I would like to ask you one thing that is not clear to me and I have not found an answer on the forum.

How is it possible that if we want to remove Intel ME, we have to use a maximum 3rd generation processor (Nitropad T430 for example) but purism offers a 10th generation Intel processor without ME. Is this (librem 14) a full ME removal?

Next I would like to ask what exactly is the reason why the Librem 14 laptop is not certified for Qubes. Is it because the certification process didn’t happen, or does the Librem 14 not meet something that is a requirement for certification? (For example, the difference in Intel ME versus Nitropad?)

Thank you!

Dear community,

I would like to ask you one thing that is not clear to me and I have not found an answer on the forum.

That is a good question.
The first part is wrong - we do not need to use a 3rd gen processor.
Most people use the me_cleaner script, which is tested and working up to 7th gen
processors.

Purism does offer a 10gen processor without ME, but how they do this
is unclear. Last time I checked their code simply included me_cleaner.
If they have adapted it, they haven’t (yet) given back - if they are
using something else, it wasn’t clear to me what it was.

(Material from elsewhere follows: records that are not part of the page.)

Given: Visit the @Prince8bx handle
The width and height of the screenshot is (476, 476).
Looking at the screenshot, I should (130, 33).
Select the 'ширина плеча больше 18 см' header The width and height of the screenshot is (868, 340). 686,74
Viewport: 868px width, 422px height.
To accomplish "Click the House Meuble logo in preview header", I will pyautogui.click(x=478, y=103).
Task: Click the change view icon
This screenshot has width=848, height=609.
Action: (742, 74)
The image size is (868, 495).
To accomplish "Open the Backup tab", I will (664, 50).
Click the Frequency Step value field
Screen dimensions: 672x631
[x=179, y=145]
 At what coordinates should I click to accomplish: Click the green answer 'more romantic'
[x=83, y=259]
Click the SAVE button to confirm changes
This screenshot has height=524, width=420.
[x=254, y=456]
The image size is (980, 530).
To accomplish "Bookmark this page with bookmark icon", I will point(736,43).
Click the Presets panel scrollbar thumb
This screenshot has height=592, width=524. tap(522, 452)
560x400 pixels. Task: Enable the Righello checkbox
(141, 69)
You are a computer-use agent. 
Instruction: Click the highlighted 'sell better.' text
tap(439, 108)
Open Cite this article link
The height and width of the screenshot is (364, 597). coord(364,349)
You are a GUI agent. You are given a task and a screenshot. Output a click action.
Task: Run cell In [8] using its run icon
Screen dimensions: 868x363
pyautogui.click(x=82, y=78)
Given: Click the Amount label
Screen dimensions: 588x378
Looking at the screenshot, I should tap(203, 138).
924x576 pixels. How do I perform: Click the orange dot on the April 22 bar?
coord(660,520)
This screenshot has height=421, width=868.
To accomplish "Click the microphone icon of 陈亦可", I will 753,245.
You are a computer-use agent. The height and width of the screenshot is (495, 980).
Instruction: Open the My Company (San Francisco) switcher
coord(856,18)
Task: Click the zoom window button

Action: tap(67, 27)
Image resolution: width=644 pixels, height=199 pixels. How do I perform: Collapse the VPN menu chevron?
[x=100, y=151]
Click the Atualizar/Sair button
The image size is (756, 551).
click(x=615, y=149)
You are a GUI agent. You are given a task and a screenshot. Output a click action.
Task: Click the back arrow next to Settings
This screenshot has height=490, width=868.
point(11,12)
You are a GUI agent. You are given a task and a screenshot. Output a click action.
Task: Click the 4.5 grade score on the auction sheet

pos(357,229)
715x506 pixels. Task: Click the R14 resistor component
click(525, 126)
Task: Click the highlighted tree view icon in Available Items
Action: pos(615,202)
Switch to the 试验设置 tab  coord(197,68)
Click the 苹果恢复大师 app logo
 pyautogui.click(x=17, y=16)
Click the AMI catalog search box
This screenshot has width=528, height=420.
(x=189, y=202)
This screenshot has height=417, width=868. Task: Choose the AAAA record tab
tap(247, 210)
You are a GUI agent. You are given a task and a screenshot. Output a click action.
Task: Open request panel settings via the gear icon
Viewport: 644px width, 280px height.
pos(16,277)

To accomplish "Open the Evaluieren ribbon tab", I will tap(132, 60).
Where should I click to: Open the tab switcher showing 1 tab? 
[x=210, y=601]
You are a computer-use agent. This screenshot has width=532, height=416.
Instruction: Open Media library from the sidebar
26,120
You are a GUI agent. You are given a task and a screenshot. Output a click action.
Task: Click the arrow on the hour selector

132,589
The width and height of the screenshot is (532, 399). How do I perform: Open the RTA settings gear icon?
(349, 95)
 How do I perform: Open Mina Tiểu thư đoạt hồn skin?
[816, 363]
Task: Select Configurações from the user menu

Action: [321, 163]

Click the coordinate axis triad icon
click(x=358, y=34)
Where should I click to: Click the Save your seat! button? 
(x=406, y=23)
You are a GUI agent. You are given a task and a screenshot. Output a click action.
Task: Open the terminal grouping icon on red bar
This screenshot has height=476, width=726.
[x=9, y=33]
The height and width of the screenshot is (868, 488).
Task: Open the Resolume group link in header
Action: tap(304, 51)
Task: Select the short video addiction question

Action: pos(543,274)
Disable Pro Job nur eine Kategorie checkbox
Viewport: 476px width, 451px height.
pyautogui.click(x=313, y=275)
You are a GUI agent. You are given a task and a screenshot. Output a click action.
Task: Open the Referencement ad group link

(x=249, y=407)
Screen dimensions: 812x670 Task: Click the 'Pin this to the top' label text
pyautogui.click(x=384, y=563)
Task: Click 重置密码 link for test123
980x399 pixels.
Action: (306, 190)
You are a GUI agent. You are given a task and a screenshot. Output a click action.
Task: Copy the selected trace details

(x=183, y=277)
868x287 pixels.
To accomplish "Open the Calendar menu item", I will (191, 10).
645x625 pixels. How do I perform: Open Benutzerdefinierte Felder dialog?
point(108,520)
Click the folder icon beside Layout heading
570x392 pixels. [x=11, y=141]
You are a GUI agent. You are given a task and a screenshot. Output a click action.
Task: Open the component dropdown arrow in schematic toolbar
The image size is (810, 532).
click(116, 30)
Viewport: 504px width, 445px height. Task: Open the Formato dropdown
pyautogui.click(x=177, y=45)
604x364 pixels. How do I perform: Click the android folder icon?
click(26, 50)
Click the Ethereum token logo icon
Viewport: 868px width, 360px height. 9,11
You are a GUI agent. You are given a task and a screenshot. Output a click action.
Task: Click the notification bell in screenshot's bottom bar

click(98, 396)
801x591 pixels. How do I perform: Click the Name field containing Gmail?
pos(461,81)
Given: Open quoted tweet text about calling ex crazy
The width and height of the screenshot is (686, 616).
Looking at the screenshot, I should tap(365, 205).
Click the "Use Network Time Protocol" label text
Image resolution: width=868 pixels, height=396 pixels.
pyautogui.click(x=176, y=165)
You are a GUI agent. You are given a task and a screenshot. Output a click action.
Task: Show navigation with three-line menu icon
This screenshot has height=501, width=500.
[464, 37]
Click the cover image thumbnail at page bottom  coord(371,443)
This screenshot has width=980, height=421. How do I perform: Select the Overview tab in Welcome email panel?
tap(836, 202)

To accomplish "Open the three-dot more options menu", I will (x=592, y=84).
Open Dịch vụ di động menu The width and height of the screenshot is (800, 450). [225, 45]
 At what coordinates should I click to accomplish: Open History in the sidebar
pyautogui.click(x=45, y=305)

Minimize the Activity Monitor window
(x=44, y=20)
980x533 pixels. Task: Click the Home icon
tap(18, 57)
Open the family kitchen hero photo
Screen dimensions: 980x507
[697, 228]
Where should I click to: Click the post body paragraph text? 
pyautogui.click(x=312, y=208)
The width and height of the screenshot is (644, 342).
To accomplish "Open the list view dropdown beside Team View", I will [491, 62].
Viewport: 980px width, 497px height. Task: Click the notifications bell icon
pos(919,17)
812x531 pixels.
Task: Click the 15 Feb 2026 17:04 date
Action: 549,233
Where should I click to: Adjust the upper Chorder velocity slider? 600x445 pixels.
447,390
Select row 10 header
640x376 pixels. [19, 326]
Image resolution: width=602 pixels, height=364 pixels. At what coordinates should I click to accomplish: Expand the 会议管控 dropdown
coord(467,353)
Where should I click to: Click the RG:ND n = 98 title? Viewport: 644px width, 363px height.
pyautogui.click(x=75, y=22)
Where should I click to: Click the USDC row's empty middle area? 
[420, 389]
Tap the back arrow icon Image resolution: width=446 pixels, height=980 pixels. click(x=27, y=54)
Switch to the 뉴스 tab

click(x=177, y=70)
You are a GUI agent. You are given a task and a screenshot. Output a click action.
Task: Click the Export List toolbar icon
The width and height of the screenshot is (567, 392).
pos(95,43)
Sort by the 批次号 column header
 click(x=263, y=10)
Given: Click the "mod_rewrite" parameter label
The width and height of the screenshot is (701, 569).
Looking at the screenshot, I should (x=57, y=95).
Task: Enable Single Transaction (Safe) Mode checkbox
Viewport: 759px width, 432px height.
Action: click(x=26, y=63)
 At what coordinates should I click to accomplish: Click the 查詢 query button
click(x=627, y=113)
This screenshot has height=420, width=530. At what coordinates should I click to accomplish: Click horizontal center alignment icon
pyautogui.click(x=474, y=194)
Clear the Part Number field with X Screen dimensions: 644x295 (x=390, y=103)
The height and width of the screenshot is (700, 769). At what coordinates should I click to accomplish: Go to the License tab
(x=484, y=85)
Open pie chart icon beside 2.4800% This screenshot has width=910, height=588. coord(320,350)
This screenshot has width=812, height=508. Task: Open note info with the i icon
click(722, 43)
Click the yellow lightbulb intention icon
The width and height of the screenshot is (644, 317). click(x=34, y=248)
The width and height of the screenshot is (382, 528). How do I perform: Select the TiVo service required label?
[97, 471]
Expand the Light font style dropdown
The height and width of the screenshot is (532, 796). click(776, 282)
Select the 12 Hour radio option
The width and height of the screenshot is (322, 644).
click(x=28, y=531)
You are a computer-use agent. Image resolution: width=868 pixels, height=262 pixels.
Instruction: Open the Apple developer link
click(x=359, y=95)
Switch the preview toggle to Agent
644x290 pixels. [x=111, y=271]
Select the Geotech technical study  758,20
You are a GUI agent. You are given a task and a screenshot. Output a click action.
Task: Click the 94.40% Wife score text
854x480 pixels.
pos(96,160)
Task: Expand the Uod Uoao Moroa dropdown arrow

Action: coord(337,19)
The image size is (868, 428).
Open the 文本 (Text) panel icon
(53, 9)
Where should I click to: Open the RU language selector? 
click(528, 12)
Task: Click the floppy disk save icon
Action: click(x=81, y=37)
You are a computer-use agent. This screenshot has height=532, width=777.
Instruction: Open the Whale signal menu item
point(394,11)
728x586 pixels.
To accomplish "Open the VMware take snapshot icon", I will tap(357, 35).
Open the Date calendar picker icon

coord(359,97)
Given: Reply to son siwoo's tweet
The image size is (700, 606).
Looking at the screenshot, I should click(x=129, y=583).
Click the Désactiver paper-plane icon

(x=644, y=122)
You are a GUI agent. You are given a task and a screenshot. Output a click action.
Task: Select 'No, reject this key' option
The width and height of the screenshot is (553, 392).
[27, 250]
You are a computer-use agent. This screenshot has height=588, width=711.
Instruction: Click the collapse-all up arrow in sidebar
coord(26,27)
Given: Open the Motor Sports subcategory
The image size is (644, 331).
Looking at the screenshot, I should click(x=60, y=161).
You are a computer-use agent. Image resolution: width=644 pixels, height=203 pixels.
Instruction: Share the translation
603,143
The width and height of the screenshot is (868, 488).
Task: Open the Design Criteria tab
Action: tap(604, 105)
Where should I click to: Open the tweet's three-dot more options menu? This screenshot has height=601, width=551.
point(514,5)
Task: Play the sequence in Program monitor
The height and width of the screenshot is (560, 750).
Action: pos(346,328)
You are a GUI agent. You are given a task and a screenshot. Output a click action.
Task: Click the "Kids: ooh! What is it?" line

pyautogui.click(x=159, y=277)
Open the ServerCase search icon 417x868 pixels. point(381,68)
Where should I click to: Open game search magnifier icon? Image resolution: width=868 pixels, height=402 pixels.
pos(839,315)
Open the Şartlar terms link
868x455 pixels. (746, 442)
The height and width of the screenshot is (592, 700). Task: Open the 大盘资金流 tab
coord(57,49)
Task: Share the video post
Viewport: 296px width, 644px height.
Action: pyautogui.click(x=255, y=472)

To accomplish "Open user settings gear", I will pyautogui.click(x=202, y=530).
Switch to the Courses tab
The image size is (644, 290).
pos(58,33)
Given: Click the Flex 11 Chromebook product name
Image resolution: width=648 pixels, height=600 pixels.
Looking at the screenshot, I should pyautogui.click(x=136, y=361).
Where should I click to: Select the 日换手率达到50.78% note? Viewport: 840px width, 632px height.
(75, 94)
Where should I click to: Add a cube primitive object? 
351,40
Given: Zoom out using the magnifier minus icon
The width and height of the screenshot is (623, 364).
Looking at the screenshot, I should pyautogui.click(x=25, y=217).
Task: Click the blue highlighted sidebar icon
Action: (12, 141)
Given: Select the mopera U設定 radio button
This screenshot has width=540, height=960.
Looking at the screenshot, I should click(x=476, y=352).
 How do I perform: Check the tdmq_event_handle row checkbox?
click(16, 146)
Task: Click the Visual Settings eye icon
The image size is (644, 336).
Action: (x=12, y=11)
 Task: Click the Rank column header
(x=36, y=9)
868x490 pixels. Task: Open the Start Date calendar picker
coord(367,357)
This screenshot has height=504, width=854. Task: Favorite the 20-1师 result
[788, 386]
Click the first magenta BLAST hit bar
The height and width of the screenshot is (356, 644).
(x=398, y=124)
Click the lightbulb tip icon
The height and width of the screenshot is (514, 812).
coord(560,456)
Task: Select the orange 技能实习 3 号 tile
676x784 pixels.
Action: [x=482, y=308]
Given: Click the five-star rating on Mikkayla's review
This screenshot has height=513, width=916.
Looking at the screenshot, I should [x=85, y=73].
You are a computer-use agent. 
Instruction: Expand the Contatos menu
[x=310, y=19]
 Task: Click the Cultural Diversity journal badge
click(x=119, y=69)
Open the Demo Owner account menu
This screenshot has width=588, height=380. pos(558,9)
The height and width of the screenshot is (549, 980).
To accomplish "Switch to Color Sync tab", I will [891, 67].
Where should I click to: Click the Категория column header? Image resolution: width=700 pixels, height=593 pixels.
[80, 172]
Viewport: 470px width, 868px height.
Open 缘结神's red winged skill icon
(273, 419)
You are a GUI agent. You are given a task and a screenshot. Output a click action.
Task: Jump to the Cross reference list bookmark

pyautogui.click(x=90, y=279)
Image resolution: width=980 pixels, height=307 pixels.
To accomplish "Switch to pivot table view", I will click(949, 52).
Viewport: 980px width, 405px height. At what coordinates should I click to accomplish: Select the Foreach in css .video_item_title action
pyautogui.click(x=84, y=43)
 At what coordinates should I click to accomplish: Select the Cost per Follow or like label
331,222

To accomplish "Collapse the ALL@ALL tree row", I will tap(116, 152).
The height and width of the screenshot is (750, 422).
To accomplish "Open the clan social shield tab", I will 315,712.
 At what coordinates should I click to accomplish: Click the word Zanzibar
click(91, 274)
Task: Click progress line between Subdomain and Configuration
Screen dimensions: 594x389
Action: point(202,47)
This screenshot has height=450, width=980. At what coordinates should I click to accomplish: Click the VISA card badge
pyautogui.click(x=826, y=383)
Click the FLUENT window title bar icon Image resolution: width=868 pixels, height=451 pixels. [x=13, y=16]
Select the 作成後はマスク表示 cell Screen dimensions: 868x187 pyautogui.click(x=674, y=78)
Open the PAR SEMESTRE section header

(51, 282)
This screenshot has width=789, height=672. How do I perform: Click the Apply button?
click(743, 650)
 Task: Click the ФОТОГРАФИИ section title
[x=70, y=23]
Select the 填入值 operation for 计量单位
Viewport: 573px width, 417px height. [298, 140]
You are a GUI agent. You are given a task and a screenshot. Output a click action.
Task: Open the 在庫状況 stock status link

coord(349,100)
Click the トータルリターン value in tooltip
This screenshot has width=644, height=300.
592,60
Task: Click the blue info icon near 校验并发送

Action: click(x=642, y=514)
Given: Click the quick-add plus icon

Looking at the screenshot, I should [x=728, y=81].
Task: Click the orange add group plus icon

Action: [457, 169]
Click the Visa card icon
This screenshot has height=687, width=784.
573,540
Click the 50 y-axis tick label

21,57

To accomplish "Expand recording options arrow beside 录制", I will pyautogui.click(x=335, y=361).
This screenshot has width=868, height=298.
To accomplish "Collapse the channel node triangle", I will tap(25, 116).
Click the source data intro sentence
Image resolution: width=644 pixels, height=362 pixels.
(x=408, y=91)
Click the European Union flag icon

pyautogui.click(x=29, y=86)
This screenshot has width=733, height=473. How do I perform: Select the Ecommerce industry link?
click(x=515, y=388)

The reason is that the certification process has not happened
There is some friction between Qubes and Purism, which has been covered
here in the Forum and in the mailing list.

Thank you, so why is nitropad using the T430 and not the newer 7th gen version? Is there a technical reason?

I would imagine it is because Nitro uses Heads, and that limits the range

These machines, the x230s and t430s, are cheap and there is great
community support.
Nitro do offer the NitroPC with a 10th gen Intel CPU.

This is not entirely accurate. If you want to completely get rid of Intel ME, you can only do it on a laptop listed here: Laptops | RYF (beware that those machines are likely vulnerable to Spectre and Meltdown). Any other, more modern devices will have at least some parts of Intel ME. The Nitropad T430 does not have removed ME, it has “Deactivated Intel Management Engine”, which is not the same. This might be a bit misleading description on their side if people get confused here. I am not sure exactly what “deactivated” means, couldn’t find on their website.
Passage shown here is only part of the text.